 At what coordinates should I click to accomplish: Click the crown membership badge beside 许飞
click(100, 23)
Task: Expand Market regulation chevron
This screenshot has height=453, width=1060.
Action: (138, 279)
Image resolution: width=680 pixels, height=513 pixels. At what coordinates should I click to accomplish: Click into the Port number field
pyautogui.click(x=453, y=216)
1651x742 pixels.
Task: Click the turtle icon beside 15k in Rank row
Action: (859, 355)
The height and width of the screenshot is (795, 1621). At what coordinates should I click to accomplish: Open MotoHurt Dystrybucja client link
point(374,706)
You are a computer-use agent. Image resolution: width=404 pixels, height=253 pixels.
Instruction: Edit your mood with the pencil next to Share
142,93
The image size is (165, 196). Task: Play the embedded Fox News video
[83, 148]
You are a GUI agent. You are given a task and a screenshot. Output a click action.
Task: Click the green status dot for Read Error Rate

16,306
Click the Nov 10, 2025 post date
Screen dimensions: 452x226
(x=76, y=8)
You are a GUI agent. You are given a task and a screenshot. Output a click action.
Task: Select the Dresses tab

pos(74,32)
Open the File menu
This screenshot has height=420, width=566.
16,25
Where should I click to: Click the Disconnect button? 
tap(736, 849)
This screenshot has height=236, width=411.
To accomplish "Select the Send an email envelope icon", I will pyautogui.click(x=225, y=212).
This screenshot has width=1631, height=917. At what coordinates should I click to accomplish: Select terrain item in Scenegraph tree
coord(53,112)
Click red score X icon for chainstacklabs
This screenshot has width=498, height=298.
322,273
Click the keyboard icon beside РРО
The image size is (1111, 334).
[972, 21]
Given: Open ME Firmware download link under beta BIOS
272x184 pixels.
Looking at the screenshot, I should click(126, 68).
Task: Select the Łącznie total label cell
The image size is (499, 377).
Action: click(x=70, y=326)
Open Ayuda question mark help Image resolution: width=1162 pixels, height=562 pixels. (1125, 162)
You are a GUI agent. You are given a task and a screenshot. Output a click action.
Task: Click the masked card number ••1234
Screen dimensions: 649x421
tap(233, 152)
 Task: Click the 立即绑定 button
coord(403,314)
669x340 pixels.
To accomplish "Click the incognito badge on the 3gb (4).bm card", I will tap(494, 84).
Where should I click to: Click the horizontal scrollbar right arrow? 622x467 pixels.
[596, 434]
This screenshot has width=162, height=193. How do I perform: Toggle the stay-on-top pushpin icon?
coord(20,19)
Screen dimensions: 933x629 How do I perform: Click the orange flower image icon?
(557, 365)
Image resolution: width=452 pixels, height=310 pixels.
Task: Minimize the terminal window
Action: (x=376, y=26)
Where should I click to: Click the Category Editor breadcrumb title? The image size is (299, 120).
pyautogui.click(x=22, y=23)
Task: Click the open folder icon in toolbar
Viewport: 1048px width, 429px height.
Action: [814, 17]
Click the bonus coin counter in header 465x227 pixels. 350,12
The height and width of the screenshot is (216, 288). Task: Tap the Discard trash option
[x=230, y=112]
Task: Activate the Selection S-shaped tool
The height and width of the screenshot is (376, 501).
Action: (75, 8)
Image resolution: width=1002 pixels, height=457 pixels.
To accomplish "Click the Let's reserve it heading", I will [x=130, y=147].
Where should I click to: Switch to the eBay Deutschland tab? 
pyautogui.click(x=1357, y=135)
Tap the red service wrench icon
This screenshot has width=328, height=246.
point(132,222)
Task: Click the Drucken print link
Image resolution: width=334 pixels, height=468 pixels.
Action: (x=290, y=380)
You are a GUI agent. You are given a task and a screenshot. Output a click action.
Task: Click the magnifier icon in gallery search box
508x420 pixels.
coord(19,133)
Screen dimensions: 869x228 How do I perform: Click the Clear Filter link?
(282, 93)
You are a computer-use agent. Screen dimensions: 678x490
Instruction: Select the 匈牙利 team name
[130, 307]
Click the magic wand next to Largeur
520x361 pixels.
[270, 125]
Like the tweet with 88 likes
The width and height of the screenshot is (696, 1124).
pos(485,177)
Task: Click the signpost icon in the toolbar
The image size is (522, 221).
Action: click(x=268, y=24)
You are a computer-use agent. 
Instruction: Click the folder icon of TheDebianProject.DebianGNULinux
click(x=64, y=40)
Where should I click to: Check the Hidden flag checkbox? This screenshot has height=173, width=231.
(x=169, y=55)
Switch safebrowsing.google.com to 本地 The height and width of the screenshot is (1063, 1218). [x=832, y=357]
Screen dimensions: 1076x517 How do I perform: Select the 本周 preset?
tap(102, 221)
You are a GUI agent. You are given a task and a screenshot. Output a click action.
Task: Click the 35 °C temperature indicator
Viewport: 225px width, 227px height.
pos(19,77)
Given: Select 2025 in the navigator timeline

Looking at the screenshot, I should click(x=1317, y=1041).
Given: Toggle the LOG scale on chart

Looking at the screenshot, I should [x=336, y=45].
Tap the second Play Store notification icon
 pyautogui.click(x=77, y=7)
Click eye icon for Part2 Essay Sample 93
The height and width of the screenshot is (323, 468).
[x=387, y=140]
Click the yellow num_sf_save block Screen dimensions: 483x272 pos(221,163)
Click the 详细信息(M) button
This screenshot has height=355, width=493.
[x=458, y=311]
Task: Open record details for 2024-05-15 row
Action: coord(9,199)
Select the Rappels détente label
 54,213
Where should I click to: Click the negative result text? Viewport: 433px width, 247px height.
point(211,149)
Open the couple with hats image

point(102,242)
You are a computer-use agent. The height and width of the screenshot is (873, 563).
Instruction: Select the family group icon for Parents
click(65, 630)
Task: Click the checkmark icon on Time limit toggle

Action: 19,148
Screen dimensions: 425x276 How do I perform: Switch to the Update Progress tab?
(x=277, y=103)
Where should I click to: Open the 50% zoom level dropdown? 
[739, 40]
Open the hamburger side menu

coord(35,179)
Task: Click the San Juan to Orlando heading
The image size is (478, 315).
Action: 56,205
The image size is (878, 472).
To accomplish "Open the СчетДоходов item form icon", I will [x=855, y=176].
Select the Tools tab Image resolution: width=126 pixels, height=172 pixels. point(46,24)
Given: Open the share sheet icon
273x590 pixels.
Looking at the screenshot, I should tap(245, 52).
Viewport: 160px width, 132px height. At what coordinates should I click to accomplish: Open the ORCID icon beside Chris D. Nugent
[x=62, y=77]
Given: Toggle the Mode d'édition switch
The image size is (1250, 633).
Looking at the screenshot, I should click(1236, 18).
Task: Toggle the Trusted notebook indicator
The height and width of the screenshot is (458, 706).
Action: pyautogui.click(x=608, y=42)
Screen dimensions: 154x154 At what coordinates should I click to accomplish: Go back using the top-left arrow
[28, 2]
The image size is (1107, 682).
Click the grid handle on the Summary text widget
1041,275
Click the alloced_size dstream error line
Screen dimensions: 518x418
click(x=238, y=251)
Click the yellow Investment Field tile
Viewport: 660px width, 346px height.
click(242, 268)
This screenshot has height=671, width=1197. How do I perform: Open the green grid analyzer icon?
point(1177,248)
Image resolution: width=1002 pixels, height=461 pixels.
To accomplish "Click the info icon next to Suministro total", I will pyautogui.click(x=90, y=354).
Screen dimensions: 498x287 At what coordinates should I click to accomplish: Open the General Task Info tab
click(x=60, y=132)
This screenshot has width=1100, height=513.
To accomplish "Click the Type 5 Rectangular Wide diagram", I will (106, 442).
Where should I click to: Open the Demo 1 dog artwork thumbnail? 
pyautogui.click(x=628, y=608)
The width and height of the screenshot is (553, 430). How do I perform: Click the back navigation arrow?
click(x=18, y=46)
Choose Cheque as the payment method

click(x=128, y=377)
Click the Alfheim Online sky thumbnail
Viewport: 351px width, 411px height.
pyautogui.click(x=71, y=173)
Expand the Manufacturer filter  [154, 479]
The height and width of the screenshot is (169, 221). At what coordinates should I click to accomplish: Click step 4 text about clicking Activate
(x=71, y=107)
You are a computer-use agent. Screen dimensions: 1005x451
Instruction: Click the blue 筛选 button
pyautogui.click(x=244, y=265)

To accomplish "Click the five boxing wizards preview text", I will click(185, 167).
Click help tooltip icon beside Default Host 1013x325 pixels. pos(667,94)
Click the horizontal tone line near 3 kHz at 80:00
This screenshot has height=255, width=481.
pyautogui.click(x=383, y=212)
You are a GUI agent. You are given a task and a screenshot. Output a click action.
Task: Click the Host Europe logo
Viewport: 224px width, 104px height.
====================
The answer is the lines above between the line holding "Where should I click to: Click the Disconnect" and the line holding "Task: Select the Łącznie total label cell", inclusive, each written out exactly, and no others.

Where should I click to: Click the Disconnect button? 
tap(736, 849)
This screenshot has height=236, width=411.
To accomplish "Select the Send an email envelope icon", I will pyautogui.click(x=225, y=212).
This screenshot has width=1631, height=917. At what coordinates should I click to accomplish: Select terrain item in Scenegraph tree
coord(53,112)
Click red score X icon for chainstacklabs
This screenshot has width=498, height=298.
322,273
Click the keyboard icon beside РРО
The image size is (1111, 334).
[972, 21]
Given: Open ME Firmware download link under beta BIOS
272x184 pixels.
Looking at the screenshot, I should click(126, 68).
Task: Select the Łącznie total label cell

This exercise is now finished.